▶ **Stated goal**:
Rewrite the listing below as a numbered list, one line per item, and leave out the blank lines.

▶ **Supplied material**:
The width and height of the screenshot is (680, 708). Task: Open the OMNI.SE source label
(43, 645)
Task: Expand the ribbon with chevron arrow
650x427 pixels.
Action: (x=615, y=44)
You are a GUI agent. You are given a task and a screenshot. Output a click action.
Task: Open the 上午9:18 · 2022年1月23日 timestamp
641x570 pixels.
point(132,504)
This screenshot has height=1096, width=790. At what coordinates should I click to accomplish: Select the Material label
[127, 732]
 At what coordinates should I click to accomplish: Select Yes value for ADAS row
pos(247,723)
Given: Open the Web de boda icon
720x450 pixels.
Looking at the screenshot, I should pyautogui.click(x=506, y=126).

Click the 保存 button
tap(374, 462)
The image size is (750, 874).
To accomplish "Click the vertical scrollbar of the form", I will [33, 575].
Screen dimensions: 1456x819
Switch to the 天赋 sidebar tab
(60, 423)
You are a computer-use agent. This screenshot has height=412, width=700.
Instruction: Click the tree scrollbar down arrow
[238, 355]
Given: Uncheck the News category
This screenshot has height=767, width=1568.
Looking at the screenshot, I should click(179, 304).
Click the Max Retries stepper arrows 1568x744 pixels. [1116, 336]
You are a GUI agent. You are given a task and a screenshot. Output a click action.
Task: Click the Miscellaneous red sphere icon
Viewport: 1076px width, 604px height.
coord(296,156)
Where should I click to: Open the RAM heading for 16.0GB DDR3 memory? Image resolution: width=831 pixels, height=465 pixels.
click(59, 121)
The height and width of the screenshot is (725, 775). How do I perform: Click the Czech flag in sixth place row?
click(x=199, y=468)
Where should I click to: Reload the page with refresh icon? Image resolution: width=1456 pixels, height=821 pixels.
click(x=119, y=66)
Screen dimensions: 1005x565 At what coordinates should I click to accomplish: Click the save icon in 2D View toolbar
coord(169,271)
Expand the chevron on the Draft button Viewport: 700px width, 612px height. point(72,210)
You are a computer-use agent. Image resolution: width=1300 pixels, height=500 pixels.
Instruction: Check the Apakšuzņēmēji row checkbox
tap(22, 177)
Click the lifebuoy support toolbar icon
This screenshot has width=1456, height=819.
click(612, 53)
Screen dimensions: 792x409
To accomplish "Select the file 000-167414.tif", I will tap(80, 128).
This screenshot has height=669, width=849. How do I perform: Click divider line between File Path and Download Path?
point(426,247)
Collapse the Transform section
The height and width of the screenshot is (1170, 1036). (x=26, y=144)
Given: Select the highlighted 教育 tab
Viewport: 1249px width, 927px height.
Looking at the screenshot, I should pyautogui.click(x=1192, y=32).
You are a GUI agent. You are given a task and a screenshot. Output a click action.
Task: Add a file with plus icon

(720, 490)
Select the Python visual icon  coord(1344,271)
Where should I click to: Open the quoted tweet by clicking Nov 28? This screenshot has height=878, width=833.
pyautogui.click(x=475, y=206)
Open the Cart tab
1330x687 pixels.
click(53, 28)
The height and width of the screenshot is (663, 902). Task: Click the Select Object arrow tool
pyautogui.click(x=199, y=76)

▶ **Result of the task**:
1. The width and height of the screenshot is (680, 708). Task: Open the OMNI.SE source label
2. (43, 645)
3. Task: Expand the ribbon with chevron arrow
4. 650x427 pixels.
5. Action: (x=615, y=44)
6. You are a GUI agent. You are given a task and a screenshot. Output a click action.
7. Task: Open the 上午9:18 · 2022年1月23日 timestamp
8. 641x570 pixels.
9. point(132,504)
10. This screenshot has height=1096, width=790. At what coordinates should I click to accomplish: Select the Material label
11. [127, 732]
12.  At what coordinates should I click to accomplish: Select Yes value for ADAS row
13. pos(247,723)
14. Given: Open the Web de boda icon
15. 720x450 pixels.
16. Looking at the screenshot, I should pyautogui.click(x=506, y=126).
17. Click the 保存 button
18. tap(374, 462)
19. The image size is (750, 874).
20. To accomplish "Click the vertical scrollbar of the form", I will [33, 575].
21. Screen dimensions: 1456x819
22. Switch to the 天赋 sidebar tab
23. (60, 423)
24. You are a computer-use agent. This screenshot has height=412, width=700.
25. Instruction: Click the tree scrollbar down arrow
26. [238, 355]
27. Given: Uncheck the News category
28. This screenshot has height=767, width=1568.
29. Looking at the screenshot, I should click(179, 304).
30. Click the Max Retries stepper arrows 1568x744 pixels. [1116, 336]
31. You are a GUI agent. You are given a task and a screenshot. Output a click action.
32. Task: Click the Miscellaneous red sphere icon
33. Viewport: 1076px width, 604px height.
34. coord(296,156)
35. Where should I click to: Open the RAM heading for 16.0GB DDR3 memory? Image resolution: width=831 pixels, height=465 pixels.
36. click(59, 121)
37. The height and width of the screenshot is (725, 775). How do I perform: Click the Czech flag in sixth place row?
38. click(x=199, y=468)
39. Where should I click to: Reload the page with refresh icon? Image resolution: width=1456 pixels, height=821 pixels.
40. click(x=119, y=66)
41. Screen dimensions: 1005x565 At what coordinates should I click to accomplish: Click the save icon in 2D View toolbar
42. coord(169,271)
43. Expand the chevron on the Draft button Viewport: 700px width, 612px height. point(72,210)
44. You are a computer-use agent. Image resolution: width=1300 pixels, height=500 pixels.
45. Instruction: Check the Apakšuzņēmēji row checkbox
46. tap(22, 177)
47. Click the lifebuoy support toolbar icon
48. This screenshot has width=1456, height=819.
49. click(612, 53)
50. Screen dimensions: 792x409
51. To accomplish "Select the file 000-167414.tif", I will tap(80, 128).
52. This screenshot has height=669, width=849. How do I perform: Click divider line between File Path and Download Path?
53. point(426,247)
54. Collapse the Transform section
55. The height and width of the screenshot is (1170, 1036). (x=26, y=144)
56. Given: Select the highlighted 教育 tab
57. Viewport: 1249px width, 927px height.
58. Looking at the screenshot, I should pyautogui.click(x=1192, y=32).
59. You are a GUI agent. You are given a task and a screenshot. Output a click action.
60. Task: Add a file with plus icon
61. (720, 490)
62. Select the Python visual icon  coord(1344,271)
63. Where should I click to: Open the quoted tweet by clicking Nov 28? This screenshot has height=878, width=833.
64. pyautogui.click(x=475, y=206)
65. Open the Cart tab
66. 1330x687 pixels.
67. click(53, 28)
68. The height and width of the screenshot is (663, 902). Task: Click the Select Object arrow tool
69. pyautogui.click(x=199, y=76)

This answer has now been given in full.